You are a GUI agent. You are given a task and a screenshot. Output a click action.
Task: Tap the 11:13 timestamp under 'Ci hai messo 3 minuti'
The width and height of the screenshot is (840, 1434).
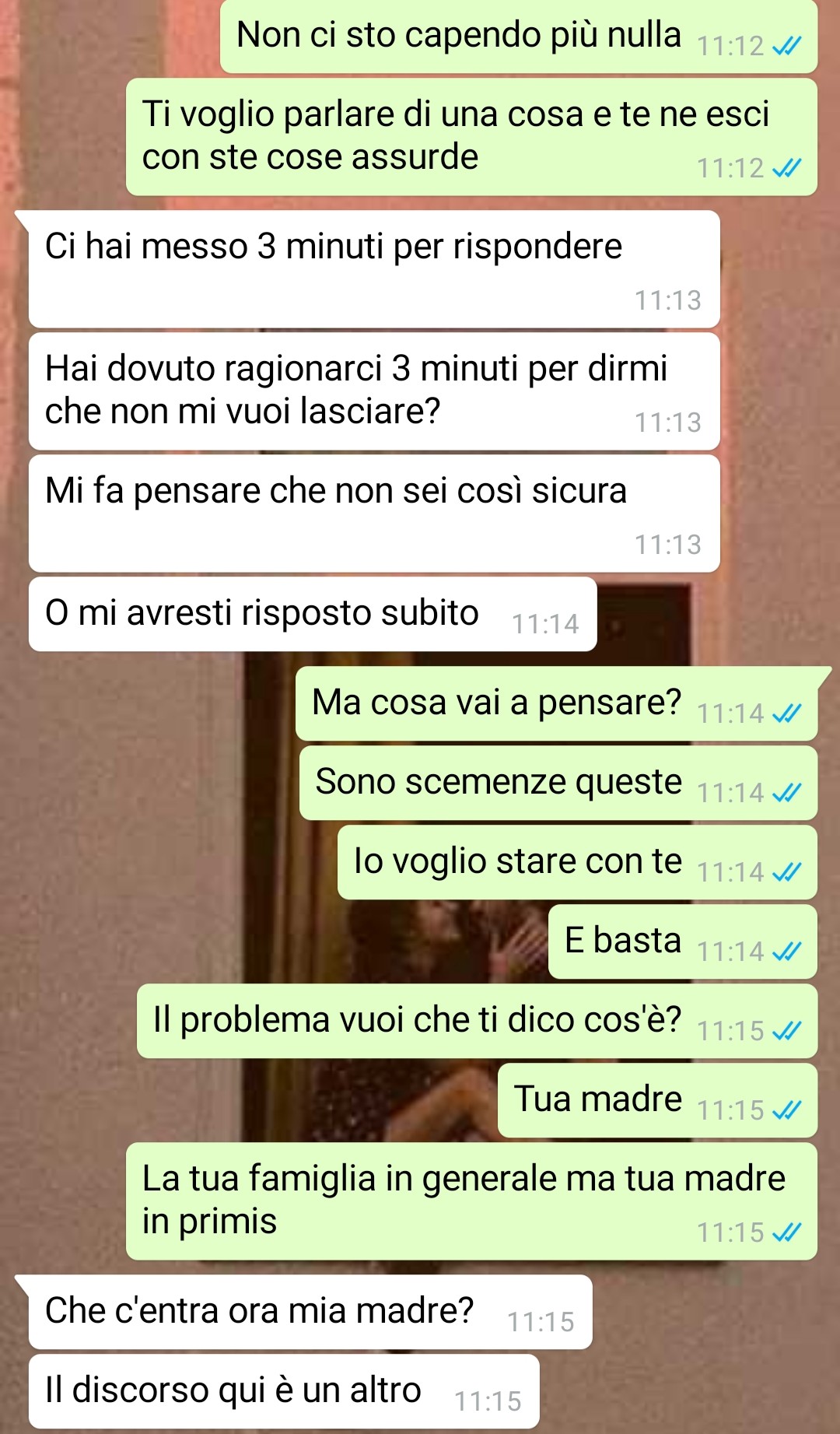(668, 300)
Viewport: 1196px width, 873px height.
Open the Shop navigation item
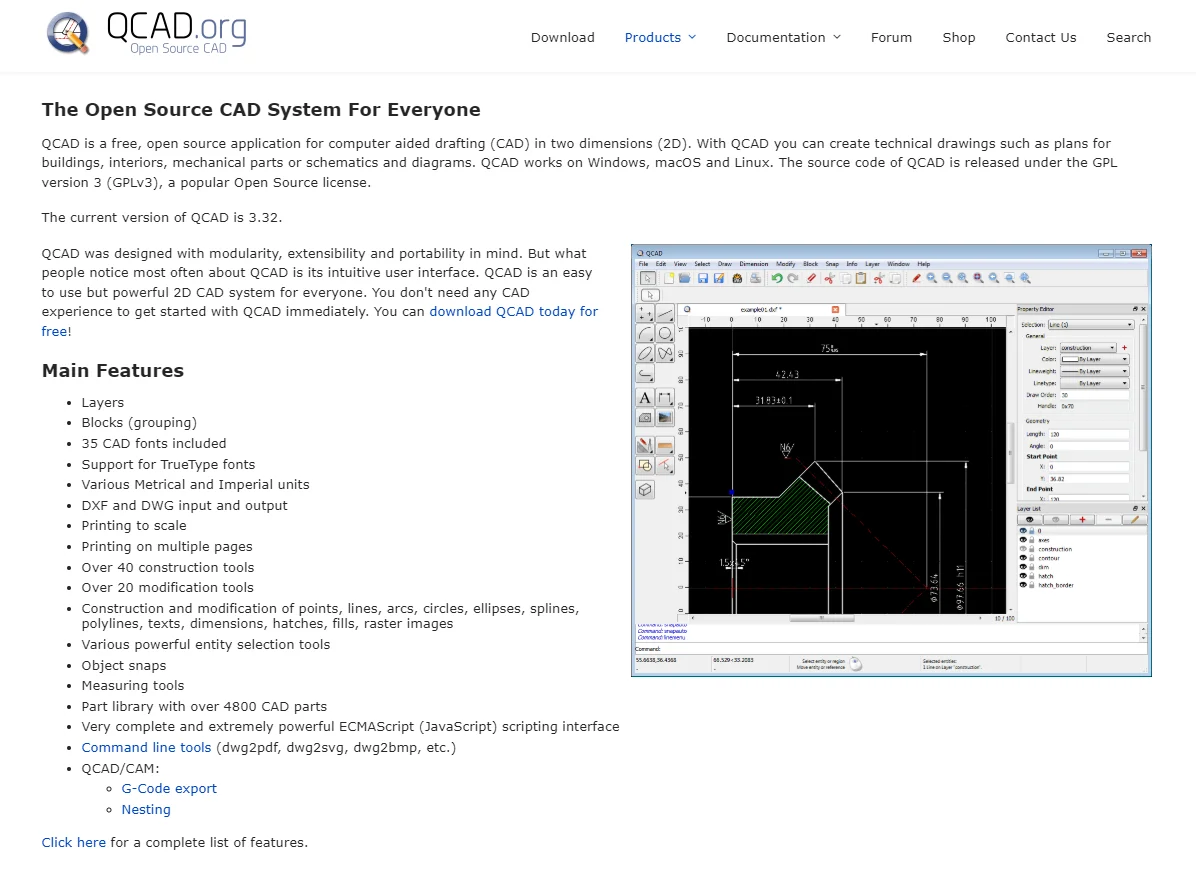point(958,37)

* [WRITTEN EXERCISE]: Rewrite all of the items above with every "screenshot" replaced by "screen image", leaving everything else unchanged. Omit the pictures from your answer.

* [TASK OUTPUT]:
You are a GUI agent. You are given a task and a screen image. Output a click action.
Task: Tap the 11:13 timestamp under 'Ci hai messo 3 minuti'
The width and height of the screen image is (840, 1434).
(668, 300)
Viewport: 1196px width, 873px height.
Open the Shop navigation item
point(958,37)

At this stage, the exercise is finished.